Thursday, March 28, 2013

People and Memory

Today, I am so grateful for the ebb and flow of people in my life.  Sometimes, particularly when we are young, it seems as if the people in our lives will always be there, that this or that friend will be your BFF, and that while others may come and go, this one is permanent.  We also learn, as we grow up, that family members who seem as constant as the sea, are not necessarily.  Some of us are lucky enough to have parents into our own advanced age, and some lose parents unexpectedly young.  Each situation has its own happiness and heartache. 
When we have our parents into their (and our) advanced years, we are the witnesses to their physical and sometimes mental decline. But we have all the good times that we shared for so long, all the tender moments, and the opportunity to still feel like someone’s beloved child.  The people who were our guiding lights, who taught us the things we needed to know, or were even examples of how we did not want to behave, sometimes become a responsibility, sometimes even a burden. But the loss of parents, or even siblings at an early age, is a different kind of responsibility.  It entails keeping their light alive in us. We have the advantage of remembering them as they were, at the height of their health or beauty, but it reminds us that we lost out on creating more memories to take with us into the future.  It makes us enforce a mental stamina to not give in to overwhelming grief, and to appreciate the years and the days of happiness that we spent together.  Remembering is the scaffolding that helps us build on the foundation that was laid when we were together. To be overtaken by sadness is to surrender all the good times, all the laughter and the anticipation and the enjoyment that we had in each other’s company.

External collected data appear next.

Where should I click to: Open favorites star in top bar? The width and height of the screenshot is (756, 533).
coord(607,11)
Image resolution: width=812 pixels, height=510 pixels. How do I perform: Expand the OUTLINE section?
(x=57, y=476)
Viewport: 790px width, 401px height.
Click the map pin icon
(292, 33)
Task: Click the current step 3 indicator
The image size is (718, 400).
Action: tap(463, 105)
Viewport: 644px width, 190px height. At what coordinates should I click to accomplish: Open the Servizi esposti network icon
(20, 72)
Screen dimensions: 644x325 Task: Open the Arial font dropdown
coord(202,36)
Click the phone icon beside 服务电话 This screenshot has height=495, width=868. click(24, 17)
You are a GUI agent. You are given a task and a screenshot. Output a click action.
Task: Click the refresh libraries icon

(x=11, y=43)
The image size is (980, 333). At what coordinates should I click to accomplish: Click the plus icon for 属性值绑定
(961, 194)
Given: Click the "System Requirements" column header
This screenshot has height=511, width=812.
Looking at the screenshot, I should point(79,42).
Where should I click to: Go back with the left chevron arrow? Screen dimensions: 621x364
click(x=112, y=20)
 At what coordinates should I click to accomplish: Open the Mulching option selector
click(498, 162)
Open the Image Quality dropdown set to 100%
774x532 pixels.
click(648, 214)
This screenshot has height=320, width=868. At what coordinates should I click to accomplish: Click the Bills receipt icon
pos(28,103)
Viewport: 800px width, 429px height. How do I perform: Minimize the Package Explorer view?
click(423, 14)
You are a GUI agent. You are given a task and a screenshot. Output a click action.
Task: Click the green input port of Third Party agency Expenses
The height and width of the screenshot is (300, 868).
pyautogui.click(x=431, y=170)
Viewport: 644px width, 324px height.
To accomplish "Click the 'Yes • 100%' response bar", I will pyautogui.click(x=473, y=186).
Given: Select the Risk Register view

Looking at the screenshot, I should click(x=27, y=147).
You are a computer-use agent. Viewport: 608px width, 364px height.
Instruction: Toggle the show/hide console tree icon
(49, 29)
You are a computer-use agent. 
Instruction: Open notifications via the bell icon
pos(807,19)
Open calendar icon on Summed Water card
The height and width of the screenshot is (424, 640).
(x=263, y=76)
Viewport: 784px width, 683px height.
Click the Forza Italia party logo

This week I had occasion to feel the sadness of loss, because we are celebration holidays that I have always been particularly fond of.  But I let that sadness be a signal to me to also remember the happy times, the closeness, the love that we shared, and the things that I learned from my loving parents and brother, of blessed memory. Feeling the sadness and their absence, I felt the empty place that they one filled.  Allowing myself to feel further, happy memories of the love and laughter filled that empty place and I felt gratitude. Appreciating how lucky I was to have had them for as long as I did, I felt gratitude that I can remember and enjoy the good times that lifted me up.
As a result of that loss, I have been lucky enough to reconnect with old friends, with members of my family that I had not seen in a very long time, and to take comfort from that renewal. There is present in every event, every day, every moment  both good and bad, happy and sad;  it depends on where we cast our eyes and let them rest that we decide what kind of life we are going to live.